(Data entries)
§

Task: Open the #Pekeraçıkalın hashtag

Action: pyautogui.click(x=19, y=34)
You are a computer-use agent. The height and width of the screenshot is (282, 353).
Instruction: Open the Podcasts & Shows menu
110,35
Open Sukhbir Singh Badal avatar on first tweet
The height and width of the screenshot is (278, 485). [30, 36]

§

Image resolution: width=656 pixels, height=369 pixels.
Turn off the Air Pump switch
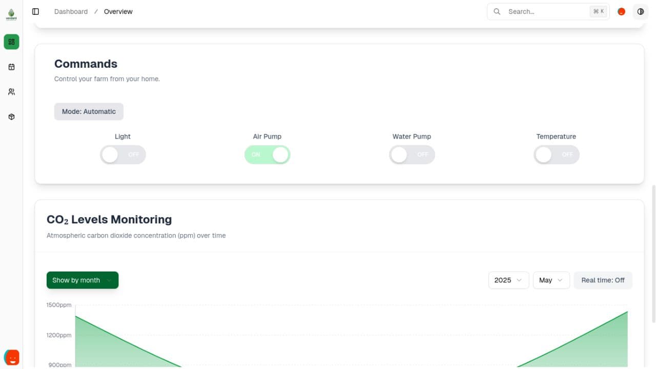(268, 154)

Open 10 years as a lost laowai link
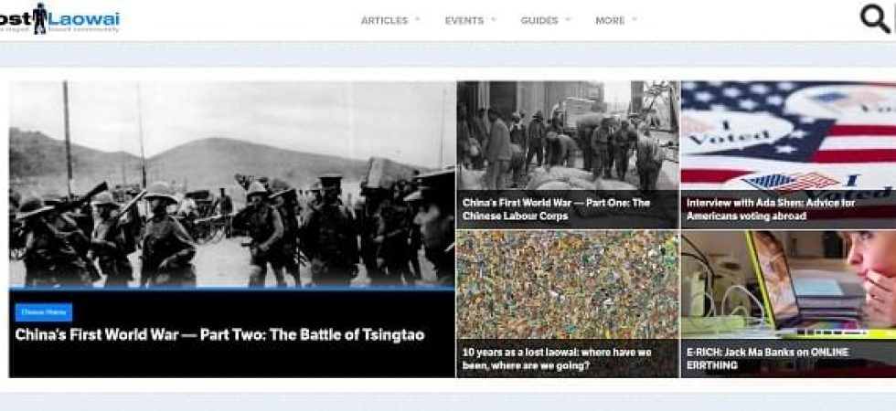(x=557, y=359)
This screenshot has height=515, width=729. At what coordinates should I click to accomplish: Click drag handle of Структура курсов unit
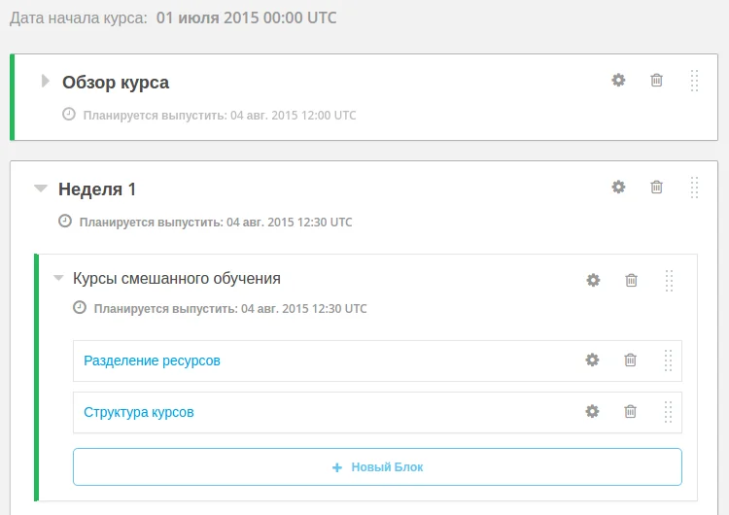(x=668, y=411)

§

* Set exercise:
Reproduce the data from the line with "Task: Open the #Pekeraçıkalın hashtag" up to and including the line with "The height and width of the screenshot is (278, 485).", renaming "Instruction" to "Directive" and leaving everything else unchanged.

* Problem solution:
Task: Open the #Pekeraçıkalın hashtag

Action: pyautogui.click(x=19, y=34)
You are a computer-use agent. The height and width of the screenshot is (282, 353).
Directive: Open the Podcasts & Shows menu
110,35
Open Sukhbir Singh Badal avatar on first tweet
The height and width of the screenshot is (278, 485). [30, 36]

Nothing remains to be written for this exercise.